* [TRY IT] Through the end of the data below, output every line exactly, beginning with the line that contains "At what coordinates".
··· MATERIAL SUPPLIED
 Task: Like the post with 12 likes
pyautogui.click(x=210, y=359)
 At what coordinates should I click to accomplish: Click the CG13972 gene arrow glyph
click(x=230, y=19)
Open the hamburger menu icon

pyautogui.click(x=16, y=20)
······
* [SOLUTION TO THE PROBLEM]
 At what coordinates should I click to accomplish: Click the CG13972 gene arrow glyph
click(x=230, y=19)
Open the hamburger menu icon

pyautogui.click(x=16, y=20)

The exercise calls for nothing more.